Steve Anderson of Hermiston wasn’t expecting to sell his collection of old coins for a fortune, just fill his pockets with some ready cash.

He sold the collection to THR &?Associates, a traveling roadshow of a precious metals buyer that set up shop July 10 and 11 in a conference room at the Pendleton Red Lion Inn, 304. S.E. Nye Ave. Anderson deposited the check for $228.35 immediately into his bank account.

Days later the bank returned it, along with a notice of insufficient funds.

“It was eye-opening, I’m kicking myself in the butt for not checking on them beforehand,” Anderson said. “They are doing this all over the country.”

THR &?Associates, also known as Treasure Hunters Roadshow, is mired in fines and lawsuits.

The Internal Revenue Service filed a tax lien against the company Tuesday seeking nearly $3.8 million, according to the Sangamon County, Ill., recorder’s officer. The IRS had already filed a lien in February for nearly $3.2 million against company CEO?Jeffrey Parsons.

 THR employees also are suing the company and Parsons in federal court, alleging failure to pay overtime and other compensation. And Masco Packaging Industries, Springfield, Ill., filed suit June 12 against Parsons and his company for $44,296.43, according to the Sangamon Count Circuit Court.

Chicago-based Kinzie Street Studios, a video production company, filed a copyright infringement suit June 28 against Parsons and THR, according to federal court records. WGBH Educational Foundation in 2010 sued Parsons and his company for trademark infringement. The parties settled May 3.

The East Oregonian left messages with THR & Associates seeking comment; no one returned a call by deadline.

The Better Business Bureau reports 193 complaints about the THR & Associates in the last 12 months, and a statement from the bureau said it “received disputes from across the country, which claim that after consumers sold their items to THR, the company’s checks stopped clearing the bank.”

 The company responded by claiming that replacement checks have been issued, according to the Better Business Bureau. As of Friday, the company had ceased responding to these complaints, the bureau stated. The bureau also stated THR reported more than 4,000 checks could be bad.

Four people complained to Pendleton police that their checks for goods sold to THR — for $22, $59.08., $228.35 and $475 — bounced.

Jody Robinson, 48, of Pendleton, said THR’s $475 check for gold jewelry she sold them failed to clear the bank. THR wrote the check on a JP Morgan Chase account, she said, and a call to the bank revealed the account was active, but the representative she spoke to suggested she not try to cash it again.

Anderson and Robinson each said THR’s three-page ad in the East Oregonian bolstered their confidence about the company being on the up-and-up.

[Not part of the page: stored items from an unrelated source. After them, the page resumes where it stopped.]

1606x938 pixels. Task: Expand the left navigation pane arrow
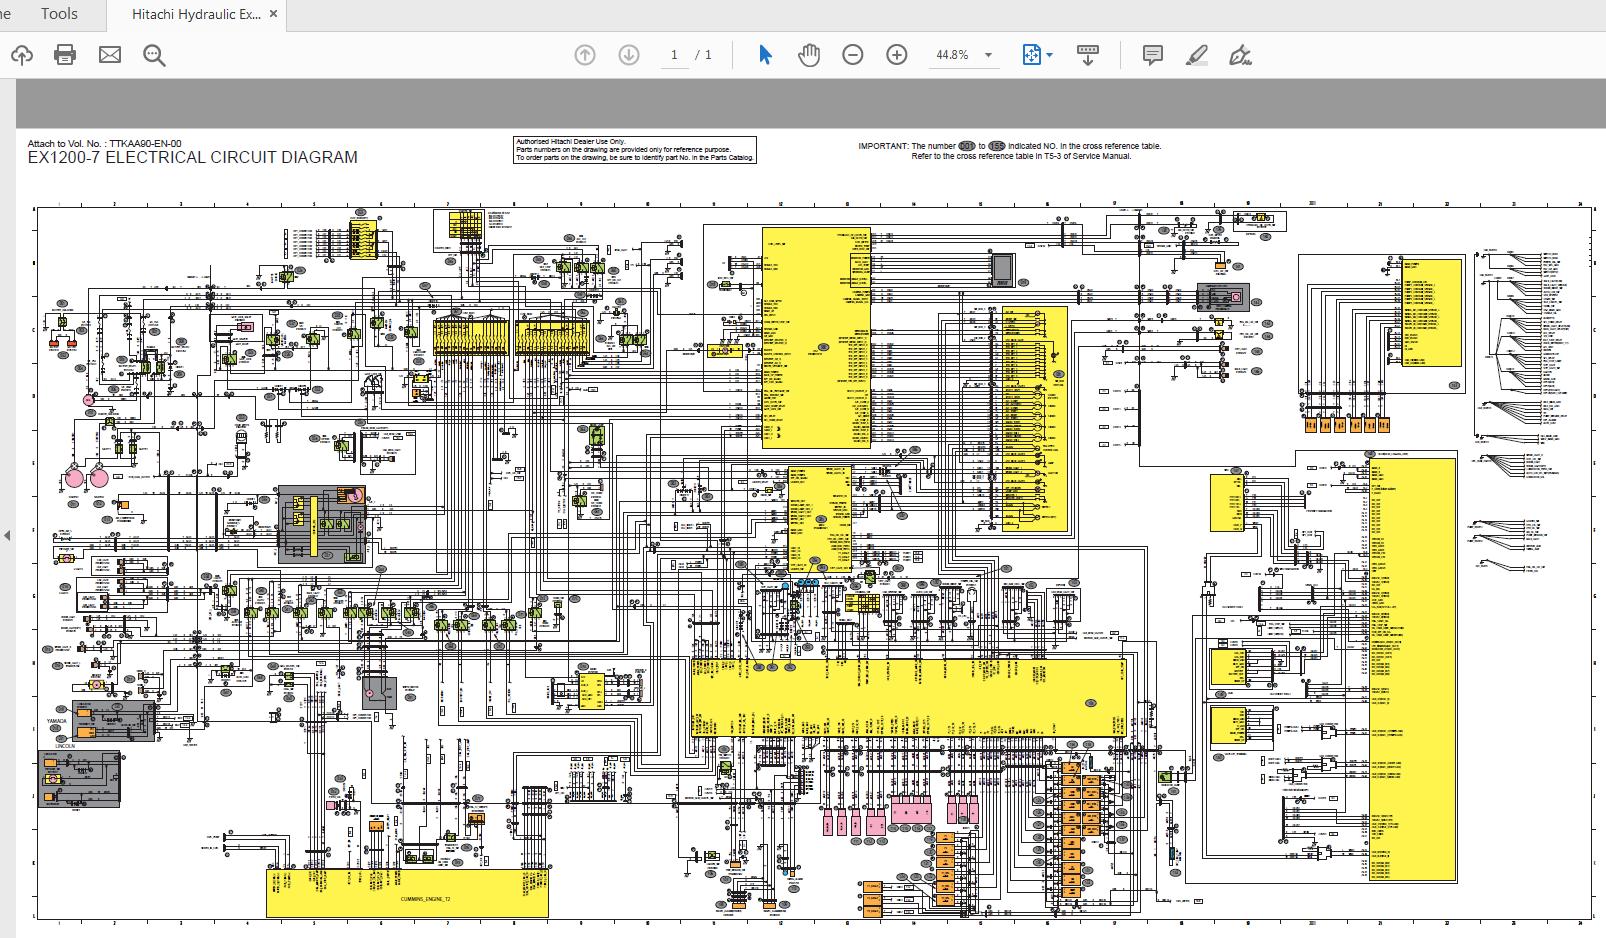coord(7,535)
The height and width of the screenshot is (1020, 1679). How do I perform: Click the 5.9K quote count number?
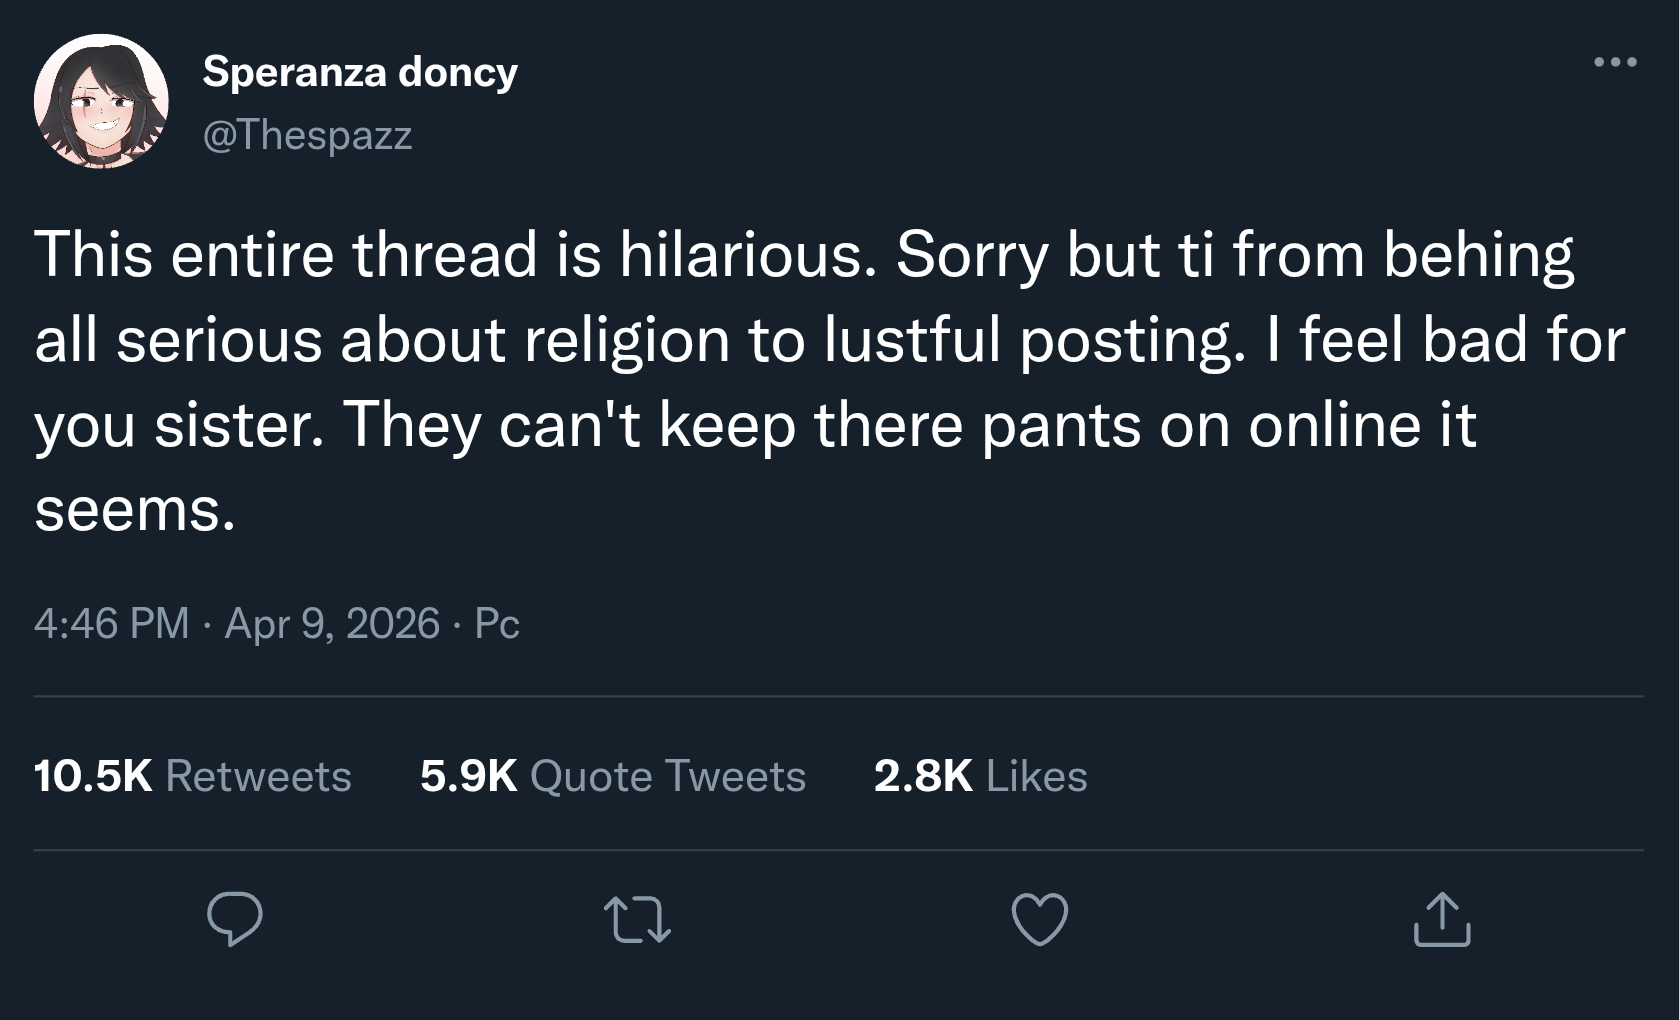468,776
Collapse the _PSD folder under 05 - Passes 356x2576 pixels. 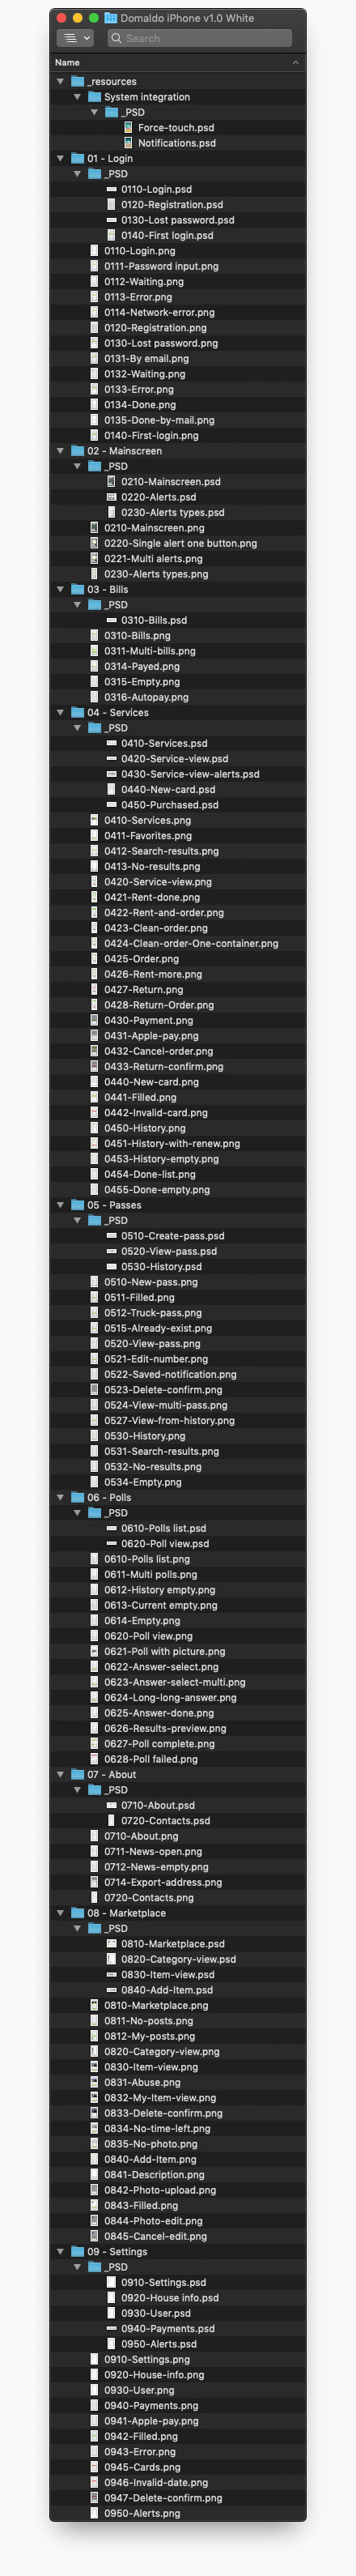tap(77, 1220)
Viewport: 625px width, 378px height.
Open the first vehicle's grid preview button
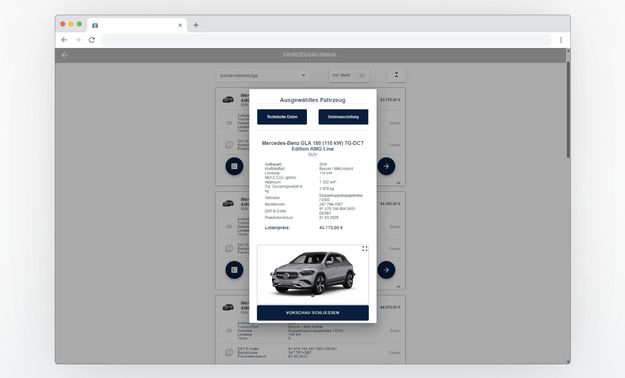234,166
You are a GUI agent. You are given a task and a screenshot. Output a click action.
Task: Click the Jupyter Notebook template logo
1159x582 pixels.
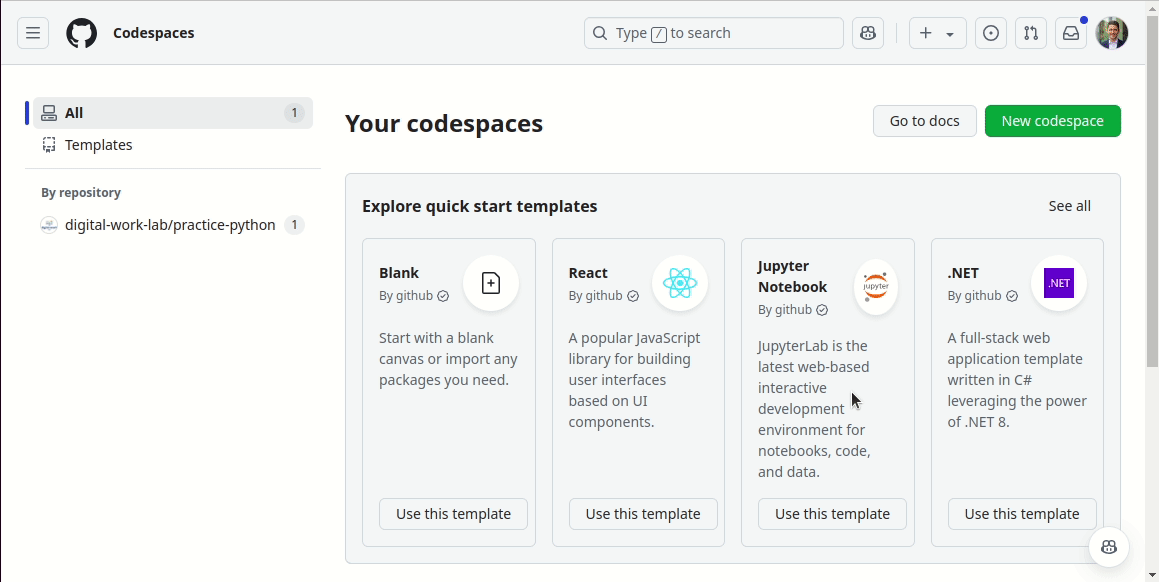(876, 286)
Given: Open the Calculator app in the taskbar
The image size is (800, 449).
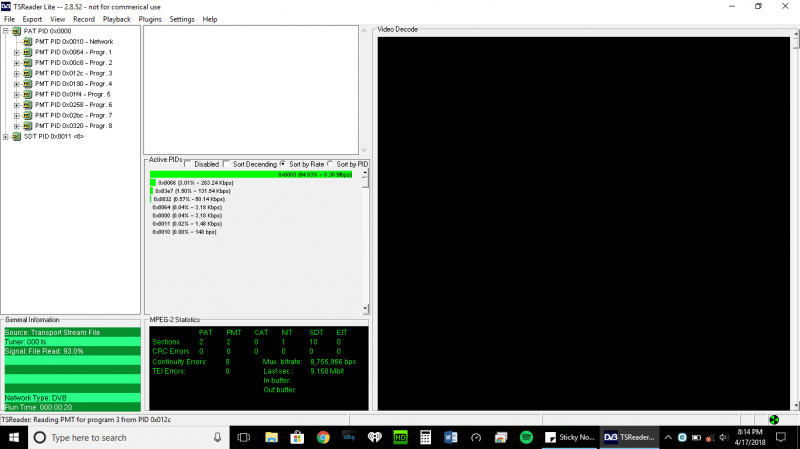Looking at the screenshot, I should pyautogui.click(x=425, y=438).
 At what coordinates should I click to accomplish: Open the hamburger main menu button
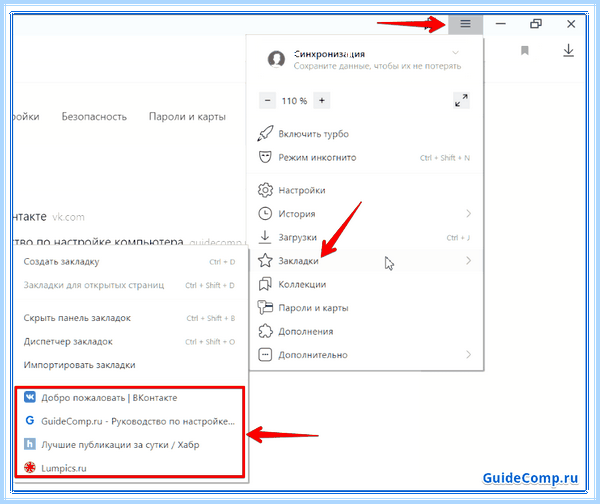465,24
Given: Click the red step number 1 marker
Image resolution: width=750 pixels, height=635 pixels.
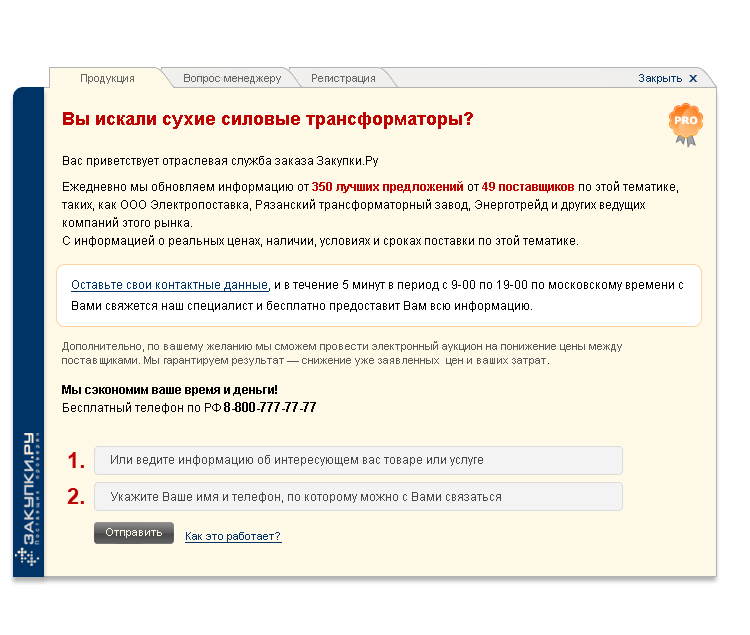Looking at the screenshot, I should click(76, 460).
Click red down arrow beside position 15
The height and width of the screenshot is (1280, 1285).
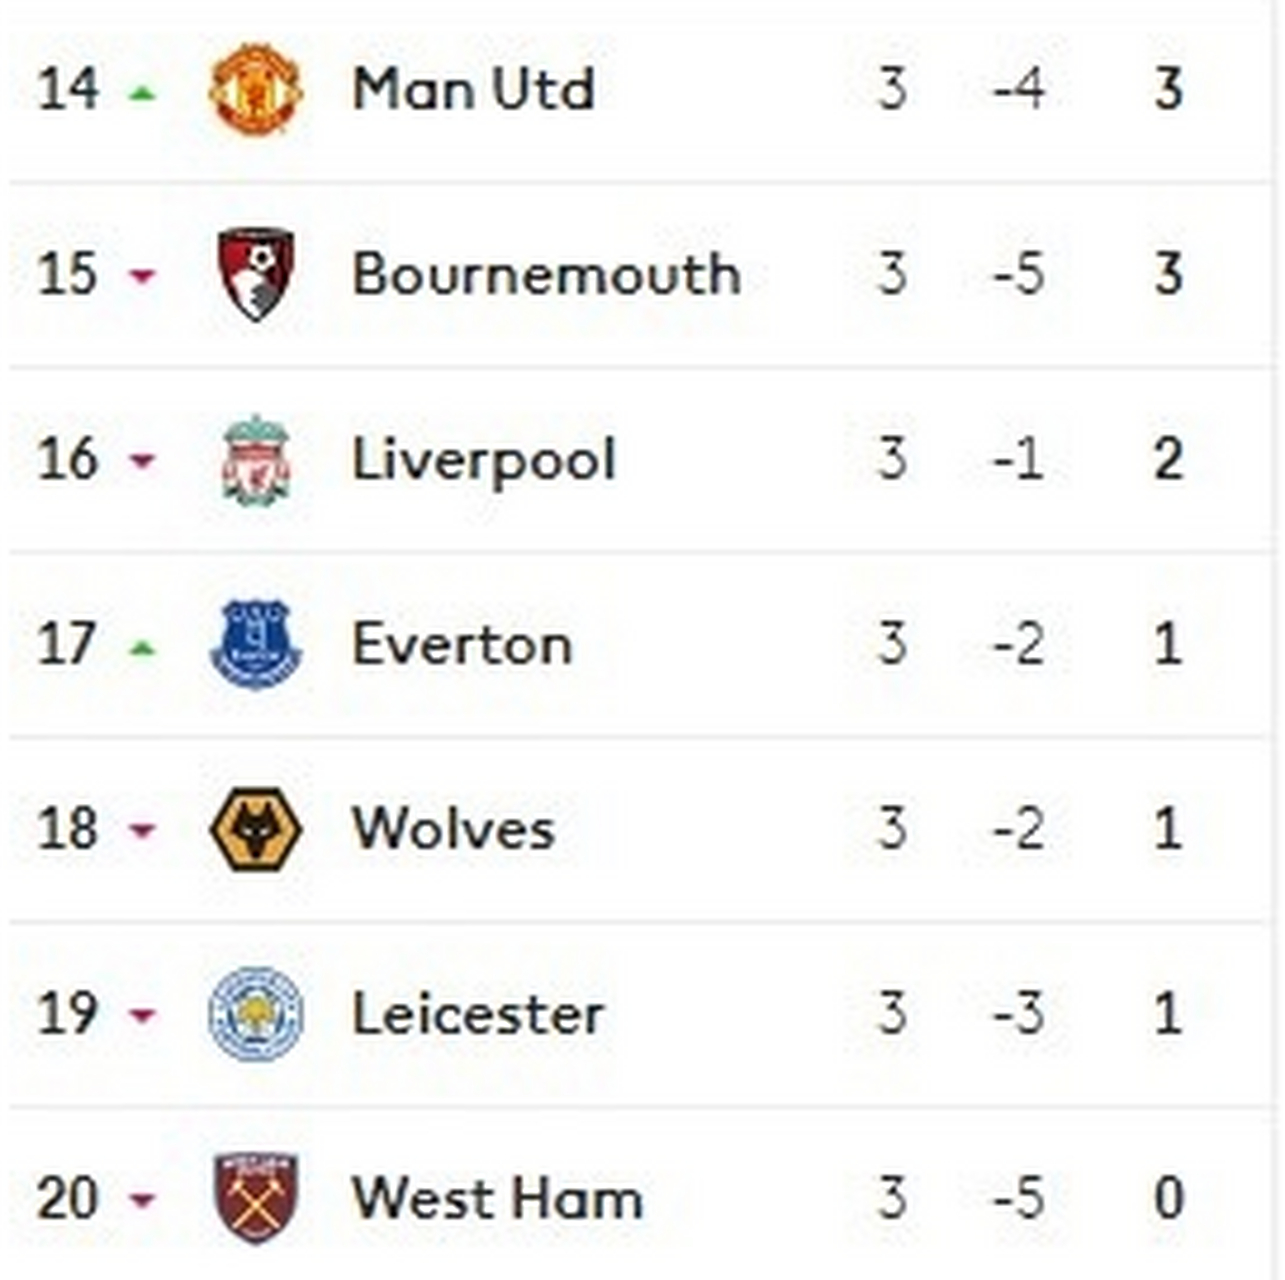tap(143, 275)
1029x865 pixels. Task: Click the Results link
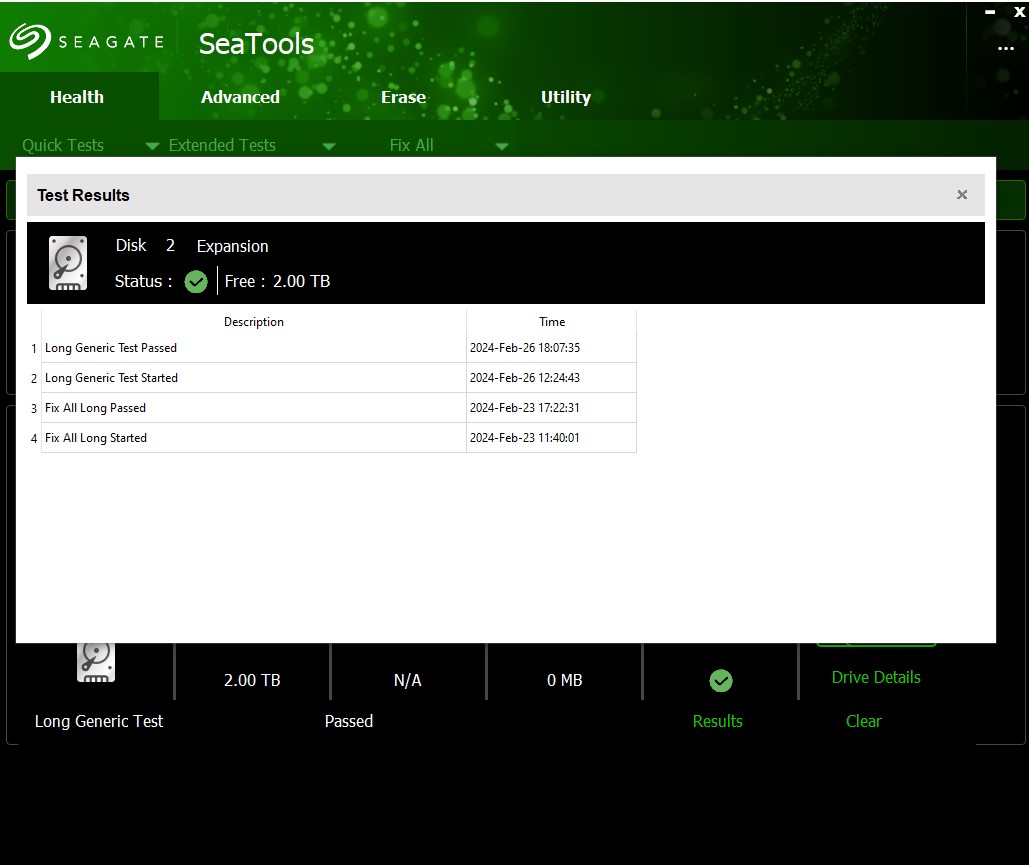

Anderson said the city business license and location in a Red Lion conference room were further stamps of approval. Robinson remarked the THR employee who evaluated her gold was pleasant and professional.

“It seemed like it was pretty legit stuff,” Robinson said.

“Nobody thought to check theses guys out,” Anderson said. “To me, somebody should be watching these guys and call ahead.”

Robinson said she has left messages with multiple departments at the company, and no one has called her back.

Pendleton Police Chief Stuart Roberts said THR’s record is not good, but his department doesn’t typically review business licenses applications unless he catches word about something fishy. Otherwise, the city simply takes the money and issues the license. And sometimes Pendleton ends up with problem businesses such as this one, he said.

Getting money on a bad check can take a while. Complainants should send a demand letter to the company to make good on the check and any fees associated with it. Anderson and Robinson said they will do that, but weren’t holding out much hope for a positive result.

“I’m lost, I just don’t know what else to do,” Robinson said.

“I don’t think I’m ever going to see the money,” Anderson said. “It’s extremely frustrating.”